EXAM I REVIEW Lecture I Darwin- The Origin of Species key ideas Theory of Evolution Descent with Modification Natural Selection History of the earth and geological time scales Kingdoms and Domains Classification and Naming of organisms Ecosystems and Populations Cell History- the origin of cells The hierarchy of life (Atom to biosphere) The Scientific Method
Week 1 Key areas to focus on: What were Darwin's key ideas and what evidence did he have to support his theory of Evolution? What is natural selection and what role does competition play in natural selection? How do differences in biogeography cause evolution to occur? Understand the concept of all organisms deriving from a common ancestor and the 3 domains of life on earth. Know the three major hypotheses about the origin of life (Chemical Evolution) Table 18.1, page 326 provides the geologic timescale. Please know the major events that occurred in each era. Ex. The Cambrian Explosion. What is the Cambrian Explosion and why is it of significance? Know the differences between prokaryotic and eukaryotic cells. Which cell structures are found in Prokaryotes, which are found in eukaryotes?
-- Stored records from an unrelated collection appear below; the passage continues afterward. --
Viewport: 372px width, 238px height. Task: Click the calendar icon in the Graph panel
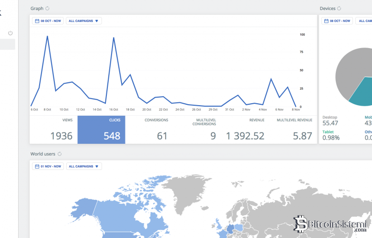tap(36, 21)
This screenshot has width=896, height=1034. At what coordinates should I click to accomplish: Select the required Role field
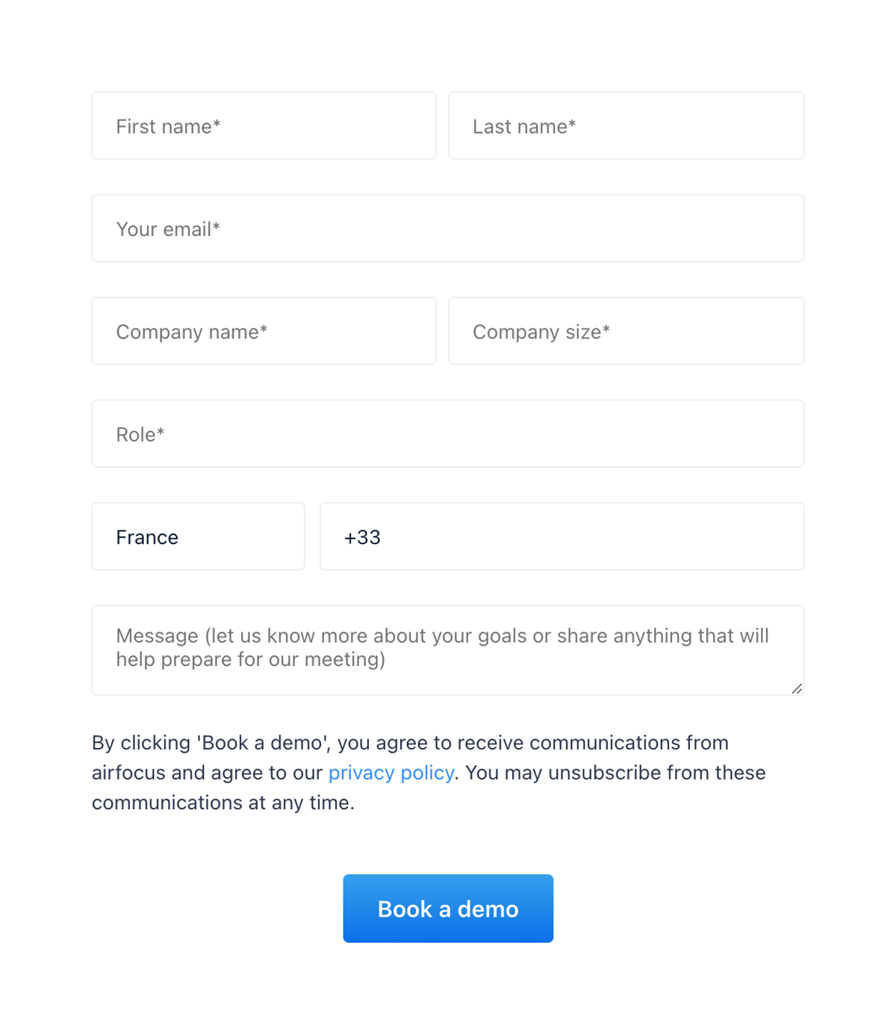(447, 434)
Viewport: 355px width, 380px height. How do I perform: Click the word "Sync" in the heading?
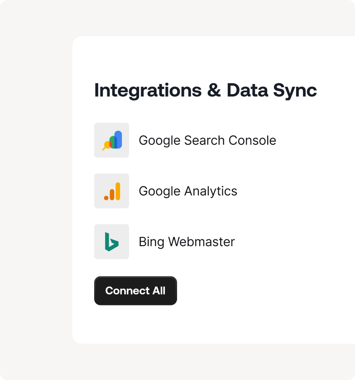(x=295, y=91)
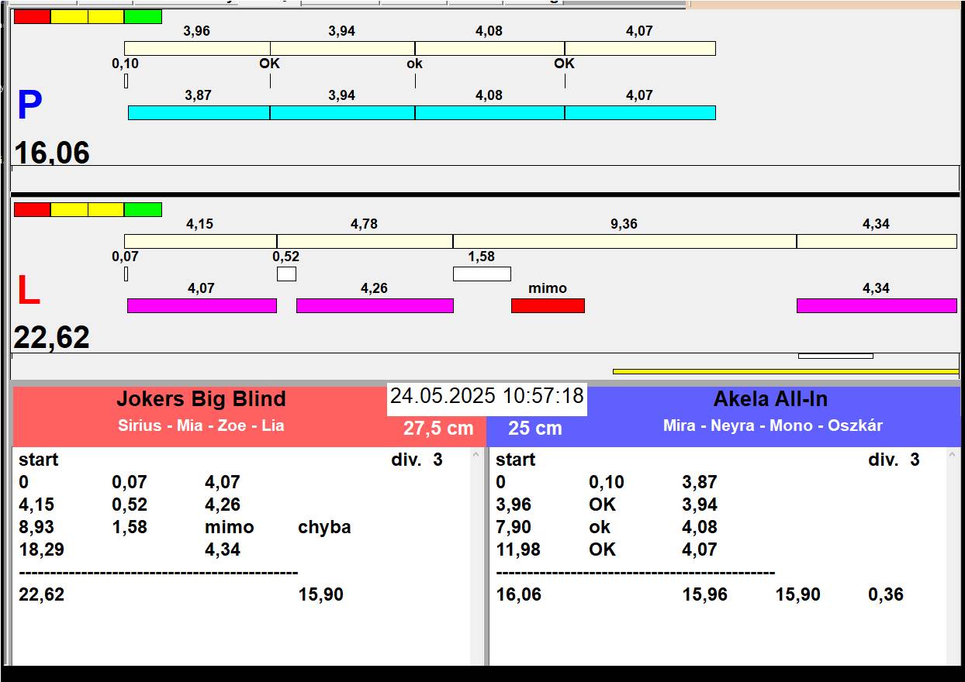This screenshot has width=965, height=682.
Task: Click the green start light in lane P
Action: tap(143, 16)
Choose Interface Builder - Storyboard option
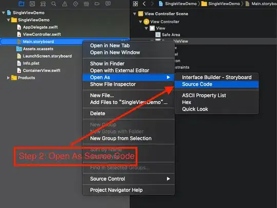Viewport: 277px width, 208px height. click(x=216, y=77)
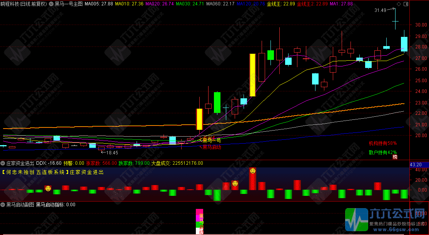Viewport: 429px width, 235px height.
Task: Click the 31.49 high price marker
Action: [380, 10]
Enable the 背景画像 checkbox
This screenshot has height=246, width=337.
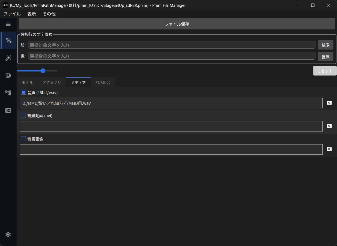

EXAM I REVIEW Lecture II Inorganic Chemistry What is an atom, element, molecule? Properties of matter and energy Chemical reactions and activation energy Atomic structure- protons, neutrons and electrons The Periodic Table of Elements- how are elements arranged? Electronegativity Electrons and Energy- Octet Rule Elements, Compounds, Molecules and Mixtures Bonds- Ionic, Nonpolar Covalent and Polar Covalent
Week 2 Key areas to focus on: Know what atoms, elements, compounds and molecules are; how are they formed? Where do elements occur on the periodic table and what does it mean? Periodic Table: Know what is meant by a group (vertical) and a period (horizontal). Know what groups represent and what periods represent. Isotopes- understand what an isotope is and how they are used in medicine Bohr models and energy. Know that the closer the electron "shell" is to the nucleus, the more stable it is and why. Valence shells, valence electrons and importance in bonding. THE OCTET RULE! Covalent and Ionic bonding. Understand why some elements are more prone to give up or to accept electrons based on their electronegativity and placement in the periodic table.